• _Passage for review_
"""

How are my chances?

I'm a 36 year old man. But in my 20s, I was a 20-something boy.

Men don't start becoming husband material until about the age of 28-29, at the earliest.

Teenage guys and men in their 20s are very sex driven and not looking to settle down. The age range is built in F Boi demographic.

Not saying this will always be the case. A lot of 20 something dudes want a steady relationship. But even then, they're inexperienced and immature. They lack emotional temperance, life direction, substantial savings/income, and important experience. Moreover, their brain hasn't fully developed yet.

A lot of the same discussion applies to women, too. So I'm not trying to single men out. Though it is generally true that women mature faster than men, and therefore you are entering a several year period where you will notice a mismatch between yourself and your male peers in terms of seriousness.

But in general, when you're young, you aren't settled yet. You're highly volatile. That means you will be a totally different person at 28 than you were at 20. Which means I wouldn't get too worked up over relationships in your late teens/early 20s.

"""

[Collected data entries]
"""

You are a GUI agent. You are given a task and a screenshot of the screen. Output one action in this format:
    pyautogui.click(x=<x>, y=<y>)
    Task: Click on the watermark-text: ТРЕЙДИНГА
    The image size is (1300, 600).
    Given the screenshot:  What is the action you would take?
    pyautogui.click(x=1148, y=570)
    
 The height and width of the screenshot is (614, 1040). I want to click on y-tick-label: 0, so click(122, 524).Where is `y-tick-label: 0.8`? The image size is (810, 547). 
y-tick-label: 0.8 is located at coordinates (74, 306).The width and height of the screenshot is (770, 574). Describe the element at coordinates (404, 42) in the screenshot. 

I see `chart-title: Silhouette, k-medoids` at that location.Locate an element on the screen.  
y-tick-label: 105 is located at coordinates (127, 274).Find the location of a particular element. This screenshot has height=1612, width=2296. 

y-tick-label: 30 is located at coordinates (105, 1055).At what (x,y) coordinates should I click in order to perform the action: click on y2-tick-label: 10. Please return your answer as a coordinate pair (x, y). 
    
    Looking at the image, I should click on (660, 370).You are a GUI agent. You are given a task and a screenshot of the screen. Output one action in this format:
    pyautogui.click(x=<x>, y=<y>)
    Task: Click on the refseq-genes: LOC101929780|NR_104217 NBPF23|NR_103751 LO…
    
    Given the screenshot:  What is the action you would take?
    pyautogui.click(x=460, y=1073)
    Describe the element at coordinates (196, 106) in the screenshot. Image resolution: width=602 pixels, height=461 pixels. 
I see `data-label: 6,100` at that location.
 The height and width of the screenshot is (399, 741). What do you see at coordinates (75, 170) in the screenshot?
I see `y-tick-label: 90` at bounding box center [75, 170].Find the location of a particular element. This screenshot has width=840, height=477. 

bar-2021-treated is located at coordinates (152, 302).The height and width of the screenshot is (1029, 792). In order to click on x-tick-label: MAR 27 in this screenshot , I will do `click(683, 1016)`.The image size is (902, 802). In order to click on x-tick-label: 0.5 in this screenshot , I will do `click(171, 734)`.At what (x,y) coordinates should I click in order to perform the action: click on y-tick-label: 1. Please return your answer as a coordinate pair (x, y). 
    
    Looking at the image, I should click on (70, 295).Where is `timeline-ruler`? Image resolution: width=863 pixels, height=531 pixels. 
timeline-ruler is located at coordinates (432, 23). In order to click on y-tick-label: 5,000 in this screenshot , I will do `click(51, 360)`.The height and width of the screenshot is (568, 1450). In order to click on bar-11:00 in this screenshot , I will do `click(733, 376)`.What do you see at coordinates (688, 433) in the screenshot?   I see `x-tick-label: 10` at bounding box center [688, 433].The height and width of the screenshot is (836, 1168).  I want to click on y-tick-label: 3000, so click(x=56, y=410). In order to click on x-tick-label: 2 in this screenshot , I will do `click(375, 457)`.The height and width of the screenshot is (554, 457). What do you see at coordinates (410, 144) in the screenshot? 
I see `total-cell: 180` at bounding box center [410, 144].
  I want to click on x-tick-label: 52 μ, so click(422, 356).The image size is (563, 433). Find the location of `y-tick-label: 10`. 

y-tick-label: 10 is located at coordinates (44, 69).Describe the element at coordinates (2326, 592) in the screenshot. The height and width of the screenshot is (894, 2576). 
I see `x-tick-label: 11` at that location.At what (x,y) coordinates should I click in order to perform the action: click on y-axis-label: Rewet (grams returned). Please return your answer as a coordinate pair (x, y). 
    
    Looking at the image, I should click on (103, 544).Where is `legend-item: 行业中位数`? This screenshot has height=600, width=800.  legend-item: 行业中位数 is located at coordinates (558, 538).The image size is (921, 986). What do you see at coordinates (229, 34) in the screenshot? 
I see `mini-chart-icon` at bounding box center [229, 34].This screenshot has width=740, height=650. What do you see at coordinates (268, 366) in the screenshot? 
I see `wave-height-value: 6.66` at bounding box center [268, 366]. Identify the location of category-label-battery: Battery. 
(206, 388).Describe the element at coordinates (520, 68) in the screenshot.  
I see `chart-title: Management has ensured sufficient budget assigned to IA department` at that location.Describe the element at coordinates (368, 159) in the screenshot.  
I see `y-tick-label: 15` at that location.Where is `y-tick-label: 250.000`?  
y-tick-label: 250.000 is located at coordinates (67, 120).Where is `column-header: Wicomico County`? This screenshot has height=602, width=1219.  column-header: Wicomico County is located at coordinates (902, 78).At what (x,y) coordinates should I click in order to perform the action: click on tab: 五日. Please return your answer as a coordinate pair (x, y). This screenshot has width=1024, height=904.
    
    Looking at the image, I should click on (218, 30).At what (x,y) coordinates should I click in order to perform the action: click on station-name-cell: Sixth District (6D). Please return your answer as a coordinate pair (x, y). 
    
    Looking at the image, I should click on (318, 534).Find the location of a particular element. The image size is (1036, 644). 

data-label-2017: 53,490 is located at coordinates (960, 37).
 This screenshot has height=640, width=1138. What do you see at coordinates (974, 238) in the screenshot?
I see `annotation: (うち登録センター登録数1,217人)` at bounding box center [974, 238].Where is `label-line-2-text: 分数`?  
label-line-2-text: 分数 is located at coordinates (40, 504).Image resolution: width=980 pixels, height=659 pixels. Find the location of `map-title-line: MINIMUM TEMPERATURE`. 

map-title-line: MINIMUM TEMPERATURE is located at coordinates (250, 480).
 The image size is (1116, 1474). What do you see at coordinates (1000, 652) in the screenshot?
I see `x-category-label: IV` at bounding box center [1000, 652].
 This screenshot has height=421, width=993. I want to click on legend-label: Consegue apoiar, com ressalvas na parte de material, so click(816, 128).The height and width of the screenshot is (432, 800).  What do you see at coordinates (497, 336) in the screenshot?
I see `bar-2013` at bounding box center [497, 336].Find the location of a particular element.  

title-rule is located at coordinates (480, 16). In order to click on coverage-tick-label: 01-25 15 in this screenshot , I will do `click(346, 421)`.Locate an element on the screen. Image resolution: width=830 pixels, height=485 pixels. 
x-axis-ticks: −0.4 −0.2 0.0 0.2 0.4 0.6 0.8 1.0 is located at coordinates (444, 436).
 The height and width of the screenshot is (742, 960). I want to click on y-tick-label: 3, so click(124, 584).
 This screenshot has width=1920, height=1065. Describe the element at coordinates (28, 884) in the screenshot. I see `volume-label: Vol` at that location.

"""

• _Problems and tasks_
1) Quote the post on men's maturity and dating from "How are my chances?" to "terms of seriousness.".
2) Summarize the post on men's maturity and dating in two sentences.
3) Carry on the post on men's maturity and dating from where it stops.

• _Answers below_
1)
How are my chances?

I'm a 36 year old man. But in my 20s, I was a 20-something boy.

Men don't start becoming husband material until about the age of 28-29, at the earliest.

Teenage guys and men in their 20s are very sex driven and not looking to settle down. The age range is built in F Boi demographic.

Not saying this will always be the case. A lot of 20 something dudes want a steady relationship. But even then, they're inexperienced and immature. They lack emotional temperance, life direction, substantial savings/income, and important experience. Moreover, their brain hasn't fully developed yet.

A lot of the same discussion applies to women, too. So I'm not trying to single men out. Though it is generally true that women mature faster than men, and therefore you are entering a several year period where you will notice a mismatch between yourself and your male peers in terms of seriousness.

2) The 36-year-old writer says men generally don't become husband material until about 28-29, since teenage guys and men in their 20s are very sex driven, and even those who want a steady relationship are inexperienced and immature. Because women generally mature faster and young people change a great deal between 20 and 28, the writer advises not getting too worked up over relationships in the late teens and early 20s.

3)
The relationships will certainly come, though. You're getting worked up over your chances for true love and something real, when your train hasn't even left the station yet.

Things seem like a big deal now. But you've got about 8 years to go before the "I need something serious" discussion actually becomes a more pressing matter for you.

I assure you, the good men are out there. But my best advice to you is chill. Be patient. Trust that time will reveal your path as long as you keep the right priorities.

Also, do whatever you can to avoid getting knocked up and married before 25. Don't make that mistake.